まぁよく見つけましたよねアレ‥。韓国では流行ってるのか‥?
私も先輩がミンスの前で雪を庇ったとことか、萌えました‥。そこくらいですかね、速攻で訳したのは‥笑
あの萌え萌えシーンの後は訳してなかったです。ムズムズしてたのか。笑
微妙なニュアンスは難しいですね。
吹き出し以外の、手書き風の文字も重要なこと書いてありますよね。
先輩顔小さいですよね。手が大きいのか。頬杖つく仕草で。
あの例の萌え萌えシーンも、今では盛り上がりも薄れてしまいました。見過ぎたのでしょうか…?f^_^;
では、おじゃましました~☆
雪ちゃんと恵ちゃん可愛い関係ですね♪( ´▽`)
手書き文字!重要なこと書いてあるけど、判別不能なことが多い‥(^^;)気になりますね。

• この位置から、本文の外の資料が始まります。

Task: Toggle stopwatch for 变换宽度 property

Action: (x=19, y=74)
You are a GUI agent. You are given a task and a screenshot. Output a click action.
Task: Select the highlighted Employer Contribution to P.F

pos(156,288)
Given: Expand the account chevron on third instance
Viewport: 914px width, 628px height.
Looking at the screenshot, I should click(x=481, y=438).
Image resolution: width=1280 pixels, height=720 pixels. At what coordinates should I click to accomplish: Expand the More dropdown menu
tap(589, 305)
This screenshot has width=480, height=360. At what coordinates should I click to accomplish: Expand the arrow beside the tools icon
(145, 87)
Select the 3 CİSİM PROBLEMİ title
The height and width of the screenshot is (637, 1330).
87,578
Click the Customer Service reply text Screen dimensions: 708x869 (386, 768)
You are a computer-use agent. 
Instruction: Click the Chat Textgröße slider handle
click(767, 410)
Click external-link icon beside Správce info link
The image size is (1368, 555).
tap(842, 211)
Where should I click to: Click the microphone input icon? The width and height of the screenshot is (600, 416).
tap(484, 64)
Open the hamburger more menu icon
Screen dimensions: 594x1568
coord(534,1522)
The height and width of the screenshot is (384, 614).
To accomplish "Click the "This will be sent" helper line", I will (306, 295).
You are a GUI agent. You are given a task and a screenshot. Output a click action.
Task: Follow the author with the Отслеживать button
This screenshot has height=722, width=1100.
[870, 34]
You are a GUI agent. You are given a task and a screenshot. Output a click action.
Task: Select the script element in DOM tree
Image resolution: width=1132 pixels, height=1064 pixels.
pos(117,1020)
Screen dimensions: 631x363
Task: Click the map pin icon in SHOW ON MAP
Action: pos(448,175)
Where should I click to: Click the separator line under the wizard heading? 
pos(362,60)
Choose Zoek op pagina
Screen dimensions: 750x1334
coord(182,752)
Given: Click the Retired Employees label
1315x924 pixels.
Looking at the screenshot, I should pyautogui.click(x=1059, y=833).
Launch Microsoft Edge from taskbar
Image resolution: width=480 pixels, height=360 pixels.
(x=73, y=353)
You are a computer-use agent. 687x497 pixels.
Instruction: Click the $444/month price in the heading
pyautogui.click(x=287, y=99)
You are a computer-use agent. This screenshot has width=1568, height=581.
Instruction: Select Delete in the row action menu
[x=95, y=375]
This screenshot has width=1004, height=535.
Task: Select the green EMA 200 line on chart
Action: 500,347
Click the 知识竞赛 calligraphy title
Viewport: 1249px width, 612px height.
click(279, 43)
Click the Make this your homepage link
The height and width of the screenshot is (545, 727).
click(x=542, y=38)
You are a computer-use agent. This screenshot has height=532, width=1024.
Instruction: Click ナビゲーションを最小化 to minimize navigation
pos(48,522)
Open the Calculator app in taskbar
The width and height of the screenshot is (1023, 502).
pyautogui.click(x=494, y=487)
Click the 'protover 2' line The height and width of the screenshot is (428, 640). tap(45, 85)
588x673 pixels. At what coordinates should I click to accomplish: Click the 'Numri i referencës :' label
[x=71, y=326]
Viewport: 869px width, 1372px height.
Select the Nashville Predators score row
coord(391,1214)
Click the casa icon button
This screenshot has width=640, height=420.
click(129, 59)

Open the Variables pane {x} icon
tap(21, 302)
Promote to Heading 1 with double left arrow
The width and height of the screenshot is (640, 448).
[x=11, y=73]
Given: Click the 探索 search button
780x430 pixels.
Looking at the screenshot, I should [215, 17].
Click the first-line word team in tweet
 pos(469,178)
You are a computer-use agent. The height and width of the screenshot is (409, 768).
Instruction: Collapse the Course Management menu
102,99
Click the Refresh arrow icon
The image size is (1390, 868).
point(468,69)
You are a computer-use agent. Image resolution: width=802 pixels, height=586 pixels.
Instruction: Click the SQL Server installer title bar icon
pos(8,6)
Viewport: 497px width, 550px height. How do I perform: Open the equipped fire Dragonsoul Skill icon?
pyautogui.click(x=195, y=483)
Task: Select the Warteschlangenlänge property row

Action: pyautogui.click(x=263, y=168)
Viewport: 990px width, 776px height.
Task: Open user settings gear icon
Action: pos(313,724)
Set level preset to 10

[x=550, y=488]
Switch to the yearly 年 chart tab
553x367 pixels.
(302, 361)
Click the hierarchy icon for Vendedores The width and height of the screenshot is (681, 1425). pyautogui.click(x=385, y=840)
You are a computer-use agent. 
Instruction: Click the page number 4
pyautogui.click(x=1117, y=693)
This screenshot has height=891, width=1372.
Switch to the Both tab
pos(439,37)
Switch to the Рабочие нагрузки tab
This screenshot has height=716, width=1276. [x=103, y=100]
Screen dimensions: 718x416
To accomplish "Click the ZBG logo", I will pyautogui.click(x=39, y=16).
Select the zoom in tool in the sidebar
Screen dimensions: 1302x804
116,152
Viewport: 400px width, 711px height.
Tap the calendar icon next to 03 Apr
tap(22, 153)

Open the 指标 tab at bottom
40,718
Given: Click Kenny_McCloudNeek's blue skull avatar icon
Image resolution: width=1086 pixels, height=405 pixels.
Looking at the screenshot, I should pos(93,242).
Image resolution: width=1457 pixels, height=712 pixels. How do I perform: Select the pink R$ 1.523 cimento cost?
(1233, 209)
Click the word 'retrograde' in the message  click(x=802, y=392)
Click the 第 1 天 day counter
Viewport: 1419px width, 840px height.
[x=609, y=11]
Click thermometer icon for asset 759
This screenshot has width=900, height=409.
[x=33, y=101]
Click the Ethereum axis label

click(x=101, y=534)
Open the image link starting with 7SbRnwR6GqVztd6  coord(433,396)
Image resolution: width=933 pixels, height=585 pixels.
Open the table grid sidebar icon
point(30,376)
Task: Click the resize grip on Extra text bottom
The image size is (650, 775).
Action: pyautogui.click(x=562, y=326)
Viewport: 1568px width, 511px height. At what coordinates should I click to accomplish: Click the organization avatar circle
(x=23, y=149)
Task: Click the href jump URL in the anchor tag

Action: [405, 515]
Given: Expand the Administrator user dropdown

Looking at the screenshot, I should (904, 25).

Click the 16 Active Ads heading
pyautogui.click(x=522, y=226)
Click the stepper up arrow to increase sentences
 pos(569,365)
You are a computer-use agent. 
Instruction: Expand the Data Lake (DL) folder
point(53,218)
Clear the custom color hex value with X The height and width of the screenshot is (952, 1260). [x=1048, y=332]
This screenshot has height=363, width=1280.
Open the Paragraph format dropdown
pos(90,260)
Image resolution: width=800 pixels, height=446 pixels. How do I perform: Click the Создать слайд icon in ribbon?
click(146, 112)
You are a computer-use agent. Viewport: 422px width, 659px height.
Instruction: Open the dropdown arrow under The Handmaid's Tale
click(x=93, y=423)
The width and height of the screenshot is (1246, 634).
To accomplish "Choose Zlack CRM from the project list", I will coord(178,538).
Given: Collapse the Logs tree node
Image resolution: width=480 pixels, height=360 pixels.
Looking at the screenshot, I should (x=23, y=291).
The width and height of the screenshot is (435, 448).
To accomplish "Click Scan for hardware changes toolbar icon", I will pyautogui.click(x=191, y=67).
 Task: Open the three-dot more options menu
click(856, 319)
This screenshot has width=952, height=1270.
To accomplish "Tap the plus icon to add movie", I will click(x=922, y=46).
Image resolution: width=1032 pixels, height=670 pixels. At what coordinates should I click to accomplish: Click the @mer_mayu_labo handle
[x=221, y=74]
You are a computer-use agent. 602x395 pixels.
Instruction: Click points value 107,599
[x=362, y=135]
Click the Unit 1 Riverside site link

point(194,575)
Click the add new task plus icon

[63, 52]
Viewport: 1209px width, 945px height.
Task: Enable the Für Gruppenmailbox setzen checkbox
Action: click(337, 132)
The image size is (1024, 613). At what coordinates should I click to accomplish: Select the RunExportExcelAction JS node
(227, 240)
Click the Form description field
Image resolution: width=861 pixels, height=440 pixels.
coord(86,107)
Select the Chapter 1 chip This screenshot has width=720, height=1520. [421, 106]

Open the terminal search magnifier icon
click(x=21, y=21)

。
先輩はもうモデルみたいですよね。雪と並んで教室に入ってくるとこなんか、芸能人みたいなスタイルですよ。
>ROMさん
コメントありがとうございます!
いつも見て下さってるんですか!ありがとうございます(*^^*)
雪と恵は素敵な関係ですよね。可愛くて仕方ない!みたいな。